Third-party due diligence is an obligation facing financial services when on-boarding and maintaining any supplier, agent, consultant, distributor or service provider to ensure they continue to comply with relevant regulations and consumer laws, protect confidential information, avoid unethical practices, protect data against identity theft, and mitigate operational risks. The risks of non-compliance are high but the risk-takers are still out there and operators should watch their supply chain carefully.


Recent high-profile cases of massive penalties being handed down to companies for bribery and corruption offences committed by a supplier clearly demonstrate that inadequate third-party due diligence systems are a high risk.


EY research indicates that nearly half (48%) of British firms are failing to vet their suppliers for compliance with the UK Bribery Act, and that only 6% would re-tender if they discovered their suppliers were not compliant.


Similarly, KPMG research indicates nearly 9 out of 10 reports identify some kind of risk associated with third parties that warrants review and 23% of reports analysed had an overall risk rating of red.


The recent record US$772 million Foreign Corruption Practices Act settlement between Alstom Grid Inc. and the US Department of Justice was a timely reminder of the risks of doing business in another country through a third party.


In this case, it was alleged bribes were paid to win powerplant contracts in Indonesia and the Middle East. From at least 2000 to 2011, Alstom was said to have paid tens of millions of dollars in bribes to win $4 billion in projects from state-owned companies in Indonesia, Egypt, Saudi Arabia, the Bahamas and Taiwan. The company is alleged to have earned about $300 million in profits from the scheme.


In suspected bribery and corruption cases, key “red flags” that could be signs of illegal conduct might be a third party’s involvement in a deal at the specific behest of a foreign official, a company’s refusal to allow an audit of its books, excessive commissions charged by agents or consultants, along with the use of third parties who are closely associated with a third-party official.

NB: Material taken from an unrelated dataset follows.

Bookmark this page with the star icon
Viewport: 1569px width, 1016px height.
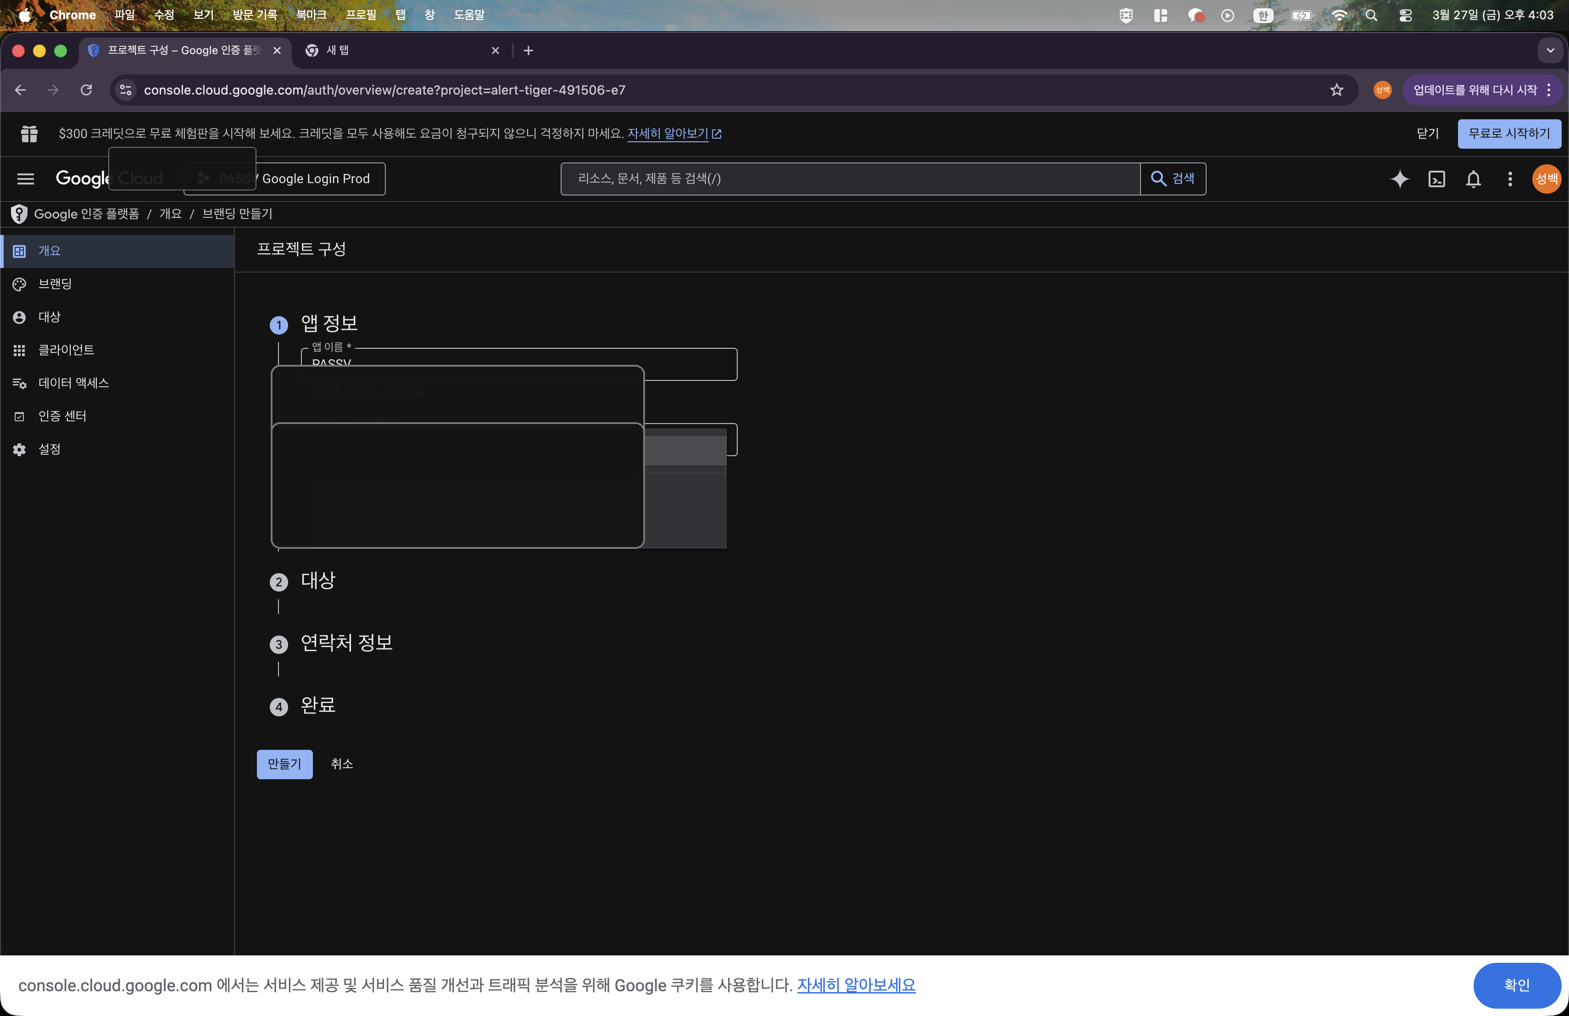point(1336,90)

Sadly, high fines and the publicity around them do not seem to deter a lot of these cases. In some instances, senior managers and directors can be held accountable and face significant prison terms and large fines for non-compliance, even if the breach is caused by the actions of a third-party supplier. Again, in many instances this threat has had little impact.


In addition to thorough due diligence, avoiding liability also requires a company to have effective internal protocols for ensuring compliance. Even the best due diligence methods will not protect a company from risk if it does not conduct due diligence every time a third-party transaction raises red flags that indicate potential problems.


Having strong, up-to-date and effective anti-bribery policies and systems to identify suspicious activity and educating employees about compliance and individual responsibility to report suspicious behaviour are part of the solution.


Similarly, as bribery and corruption risk is now viewed as an operational risk capable of doing similar levels of damage to other risks such as fraud, organisations need to take the risk seriously and be prepared to invest in the processes and technology to protect themselves.